Finally, I’m here, with our trip to find the sprouts and buds of spring. And we did, and I’ve brought them right on back to you! Settle in, get yourself a cup of something delicious and let me tell you a story! With nice road MUSICA!

 I promised you a little armchair travel, so here we go!  Williamsburg was wonderful! Virginia was great! But there was so MUCH of it, I may have to divide this post in two! (Which I should have but I didn’t!) What a hands-on way to get an education! Say hello to George Washington! Get ready to know him better! 

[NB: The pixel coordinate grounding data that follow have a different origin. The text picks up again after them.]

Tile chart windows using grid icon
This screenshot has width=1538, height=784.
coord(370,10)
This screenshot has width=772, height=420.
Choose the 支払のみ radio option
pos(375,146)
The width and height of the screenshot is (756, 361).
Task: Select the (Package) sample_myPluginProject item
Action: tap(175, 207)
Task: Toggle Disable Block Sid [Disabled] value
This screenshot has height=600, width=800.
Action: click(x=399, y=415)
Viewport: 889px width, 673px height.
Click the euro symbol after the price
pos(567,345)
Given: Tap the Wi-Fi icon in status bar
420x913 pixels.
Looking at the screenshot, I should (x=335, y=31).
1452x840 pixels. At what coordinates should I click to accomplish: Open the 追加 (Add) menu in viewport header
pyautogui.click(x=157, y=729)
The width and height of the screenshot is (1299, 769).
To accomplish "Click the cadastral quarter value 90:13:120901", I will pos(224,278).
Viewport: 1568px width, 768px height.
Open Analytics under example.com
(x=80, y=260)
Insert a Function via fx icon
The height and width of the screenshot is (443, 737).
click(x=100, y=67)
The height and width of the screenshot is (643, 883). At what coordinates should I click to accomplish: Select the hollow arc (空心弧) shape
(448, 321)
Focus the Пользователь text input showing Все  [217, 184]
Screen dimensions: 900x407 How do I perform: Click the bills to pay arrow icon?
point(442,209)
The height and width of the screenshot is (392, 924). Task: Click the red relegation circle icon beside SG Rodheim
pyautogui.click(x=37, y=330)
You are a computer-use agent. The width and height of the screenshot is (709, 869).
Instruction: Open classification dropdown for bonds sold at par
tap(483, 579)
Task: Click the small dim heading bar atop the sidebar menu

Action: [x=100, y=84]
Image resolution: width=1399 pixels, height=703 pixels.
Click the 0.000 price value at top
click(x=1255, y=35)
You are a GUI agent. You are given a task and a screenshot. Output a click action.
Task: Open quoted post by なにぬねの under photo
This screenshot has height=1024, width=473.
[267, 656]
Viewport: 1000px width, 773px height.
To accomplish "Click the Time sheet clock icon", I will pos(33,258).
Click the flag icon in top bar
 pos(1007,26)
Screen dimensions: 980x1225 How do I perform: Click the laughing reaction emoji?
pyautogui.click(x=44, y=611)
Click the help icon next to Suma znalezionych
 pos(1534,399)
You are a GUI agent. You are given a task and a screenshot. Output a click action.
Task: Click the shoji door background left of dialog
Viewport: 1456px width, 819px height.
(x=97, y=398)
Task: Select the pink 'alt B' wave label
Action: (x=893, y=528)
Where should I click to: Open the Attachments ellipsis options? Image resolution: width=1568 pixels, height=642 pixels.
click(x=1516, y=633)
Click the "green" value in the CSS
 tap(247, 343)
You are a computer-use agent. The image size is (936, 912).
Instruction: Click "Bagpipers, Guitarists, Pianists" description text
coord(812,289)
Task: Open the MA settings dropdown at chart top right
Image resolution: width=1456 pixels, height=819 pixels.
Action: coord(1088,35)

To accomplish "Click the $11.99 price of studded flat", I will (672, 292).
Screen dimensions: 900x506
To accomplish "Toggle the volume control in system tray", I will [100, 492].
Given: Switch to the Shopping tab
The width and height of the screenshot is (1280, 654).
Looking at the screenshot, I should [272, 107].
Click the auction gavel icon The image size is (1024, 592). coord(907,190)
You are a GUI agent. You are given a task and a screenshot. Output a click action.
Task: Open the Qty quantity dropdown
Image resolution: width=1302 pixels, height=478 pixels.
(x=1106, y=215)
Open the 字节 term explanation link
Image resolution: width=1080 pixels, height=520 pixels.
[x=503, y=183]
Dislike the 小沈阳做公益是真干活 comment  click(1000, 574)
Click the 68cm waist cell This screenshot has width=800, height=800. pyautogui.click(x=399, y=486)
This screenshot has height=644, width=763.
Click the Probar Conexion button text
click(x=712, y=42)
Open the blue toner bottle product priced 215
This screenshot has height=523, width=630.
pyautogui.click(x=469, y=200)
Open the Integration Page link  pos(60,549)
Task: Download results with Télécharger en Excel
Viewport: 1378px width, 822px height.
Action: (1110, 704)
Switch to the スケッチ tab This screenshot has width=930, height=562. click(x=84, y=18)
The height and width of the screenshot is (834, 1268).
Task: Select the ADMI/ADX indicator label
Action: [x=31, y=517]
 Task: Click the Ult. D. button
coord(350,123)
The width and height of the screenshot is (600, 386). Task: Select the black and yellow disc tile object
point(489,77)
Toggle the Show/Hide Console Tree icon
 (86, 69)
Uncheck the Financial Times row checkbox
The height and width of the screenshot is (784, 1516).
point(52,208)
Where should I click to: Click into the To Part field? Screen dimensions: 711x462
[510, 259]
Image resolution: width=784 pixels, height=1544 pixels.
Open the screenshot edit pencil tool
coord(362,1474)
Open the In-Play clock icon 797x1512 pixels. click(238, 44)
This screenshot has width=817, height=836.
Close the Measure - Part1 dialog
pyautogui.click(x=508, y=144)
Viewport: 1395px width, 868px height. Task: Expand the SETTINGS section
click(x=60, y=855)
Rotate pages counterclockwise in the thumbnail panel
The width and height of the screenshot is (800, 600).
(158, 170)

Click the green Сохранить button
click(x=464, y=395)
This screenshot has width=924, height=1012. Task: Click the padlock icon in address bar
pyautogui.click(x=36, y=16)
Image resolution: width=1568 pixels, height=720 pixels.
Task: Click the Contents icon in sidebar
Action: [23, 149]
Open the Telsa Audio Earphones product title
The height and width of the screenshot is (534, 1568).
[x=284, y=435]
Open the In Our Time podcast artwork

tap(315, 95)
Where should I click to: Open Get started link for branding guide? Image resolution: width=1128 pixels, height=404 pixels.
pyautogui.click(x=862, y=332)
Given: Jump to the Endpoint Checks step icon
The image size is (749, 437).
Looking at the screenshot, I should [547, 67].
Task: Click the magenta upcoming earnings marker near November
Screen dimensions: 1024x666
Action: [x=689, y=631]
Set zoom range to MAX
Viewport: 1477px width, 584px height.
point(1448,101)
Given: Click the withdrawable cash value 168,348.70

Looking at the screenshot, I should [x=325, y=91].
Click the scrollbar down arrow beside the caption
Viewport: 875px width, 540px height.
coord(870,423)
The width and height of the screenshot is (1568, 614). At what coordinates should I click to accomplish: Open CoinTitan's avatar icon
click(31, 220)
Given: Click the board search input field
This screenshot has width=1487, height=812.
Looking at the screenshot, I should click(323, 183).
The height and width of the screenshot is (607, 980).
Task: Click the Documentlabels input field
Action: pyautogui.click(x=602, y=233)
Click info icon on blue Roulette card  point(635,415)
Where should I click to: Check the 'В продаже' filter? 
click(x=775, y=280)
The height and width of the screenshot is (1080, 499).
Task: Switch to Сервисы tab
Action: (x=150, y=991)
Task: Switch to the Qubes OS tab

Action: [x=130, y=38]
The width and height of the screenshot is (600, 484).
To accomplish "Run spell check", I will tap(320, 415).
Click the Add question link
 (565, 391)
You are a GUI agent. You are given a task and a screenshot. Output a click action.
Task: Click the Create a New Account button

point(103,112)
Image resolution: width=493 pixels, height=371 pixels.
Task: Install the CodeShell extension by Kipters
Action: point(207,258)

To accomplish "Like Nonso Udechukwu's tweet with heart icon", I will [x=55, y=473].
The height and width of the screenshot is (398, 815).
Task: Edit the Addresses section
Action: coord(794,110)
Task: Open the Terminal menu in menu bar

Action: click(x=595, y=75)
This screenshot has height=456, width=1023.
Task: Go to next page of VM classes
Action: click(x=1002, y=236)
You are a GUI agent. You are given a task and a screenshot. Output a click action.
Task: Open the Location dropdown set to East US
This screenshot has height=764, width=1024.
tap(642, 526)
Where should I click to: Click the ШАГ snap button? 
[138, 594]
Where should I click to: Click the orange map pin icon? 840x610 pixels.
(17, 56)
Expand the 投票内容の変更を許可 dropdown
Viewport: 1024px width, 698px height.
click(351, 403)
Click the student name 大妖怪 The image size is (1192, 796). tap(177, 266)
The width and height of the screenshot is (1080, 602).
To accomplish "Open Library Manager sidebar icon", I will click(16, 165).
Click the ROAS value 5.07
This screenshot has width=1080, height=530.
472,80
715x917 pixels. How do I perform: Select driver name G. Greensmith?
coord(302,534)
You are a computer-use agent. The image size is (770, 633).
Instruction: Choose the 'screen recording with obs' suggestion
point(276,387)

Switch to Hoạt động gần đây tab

So, end of March, we drove out of a cold, grey New England rainstorm into a world totally unrecognizable to our first president (honk-honk-beep-beep, honey, you have change for the toll?), and spent our first night on the road in a historic, brick-and-clapboard, Pennsylvania borough called Doylestown ~ which was filled with charming shops, budding trees, and interesting restaurants (we have to go back!) and had a delicious dinner with old friends at a luv-lee restaurant called Domani Star

The next morning, on our way out of town, we investigated the local supermarket, something we love to do when on the road. We like to see what everyone else has! This is Wegmans!! We knew we’d love it the minute we walked in~I stood at the peppers and took this first view.

You can BE a tourist in this supermarket; we were there for almost an hour taking pictures. Disneyworld for cooks and eaters! If I lived there, anyone who came to visit, I would take them to Wegmans. Part of the tour!

First time we’d seen something like this in a year! Lightness of heart occurred!

Bought these . . . Could not resist British Daffodils all the way from Cornwall. 

Then it was back into the van and off, under blue skies, to Mount Vernon, beloved home of George and Martha Washington, a home so appropriate for our first President. Gravitas.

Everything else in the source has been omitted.